> **Problem requirements**
Everything from the line with "This screenshot has width=1094, height=695." through the end of the entries must be transcribed exactly; no other lines belong in the answer.

> **Information supplied**
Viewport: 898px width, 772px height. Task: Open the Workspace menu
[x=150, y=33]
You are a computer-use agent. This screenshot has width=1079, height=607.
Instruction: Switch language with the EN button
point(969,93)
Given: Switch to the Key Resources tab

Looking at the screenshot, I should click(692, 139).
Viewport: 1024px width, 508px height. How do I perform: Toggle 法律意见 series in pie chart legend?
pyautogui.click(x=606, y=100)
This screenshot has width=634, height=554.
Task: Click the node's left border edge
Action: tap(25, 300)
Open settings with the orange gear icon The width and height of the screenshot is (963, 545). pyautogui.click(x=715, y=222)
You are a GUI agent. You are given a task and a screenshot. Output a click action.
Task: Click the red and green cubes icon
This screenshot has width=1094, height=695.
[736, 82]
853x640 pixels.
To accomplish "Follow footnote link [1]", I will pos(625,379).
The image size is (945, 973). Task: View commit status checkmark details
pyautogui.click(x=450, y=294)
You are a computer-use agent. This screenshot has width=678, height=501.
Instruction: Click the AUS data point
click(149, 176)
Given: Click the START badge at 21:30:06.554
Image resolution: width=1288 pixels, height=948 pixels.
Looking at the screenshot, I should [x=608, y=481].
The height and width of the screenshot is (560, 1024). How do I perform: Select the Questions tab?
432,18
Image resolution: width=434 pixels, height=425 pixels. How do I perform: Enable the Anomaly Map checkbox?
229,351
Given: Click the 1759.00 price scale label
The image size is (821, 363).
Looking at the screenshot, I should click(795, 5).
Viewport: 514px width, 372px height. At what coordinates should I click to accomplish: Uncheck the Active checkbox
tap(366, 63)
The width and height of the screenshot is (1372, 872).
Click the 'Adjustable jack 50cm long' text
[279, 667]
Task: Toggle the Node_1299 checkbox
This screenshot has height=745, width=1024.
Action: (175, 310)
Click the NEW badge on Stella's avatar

> **Task solution**
This screenshot has width=1094, height=695.
[736, 82]
853x640 pixels.
To accomplish "Follow footnote link [1]", I will pos(625,379).
The image size is (945, 973). Task: View commit status checkmark details
pyautogui.click(x=450, y=294)
You are a computer-use agent. This screenshot has width=678, height=501.
Instruction: Click the AUS data point
click(149, 176)
Given: Click the START badge at 21:30:06.554
Image resolution: width=1288 pixels, height=948 pixels.
Looking at the screenshot, I should [x=608, y=481].
The height and width of the screenshot is (560, 1024). How do I perform: Select the Questions tab?
432,18
Image resolution: width=434 pixels, height=425 pixels. How do I perform: Enable the Anomaly Map checkbox?
229,351
Given: Click the 1759.00 price scale label
The image size is (821, 363).
Looking at the screenshot, I should click(795, 5).
Viewport: 514px width, 372px height. At what coordinates should I click to accomplish: Uncheck the Active checkbox
tap(366, 63)
The width and height of the screenshot is (1372, 872).
Click the 'Adjustable jack 50cm long' text
[279, 667]
Task: Toggle the Node_1299 checkbox
This screenshot has height=745, width=1024.
Action: (175, 310)
Click the NEW badge on Stella's avatar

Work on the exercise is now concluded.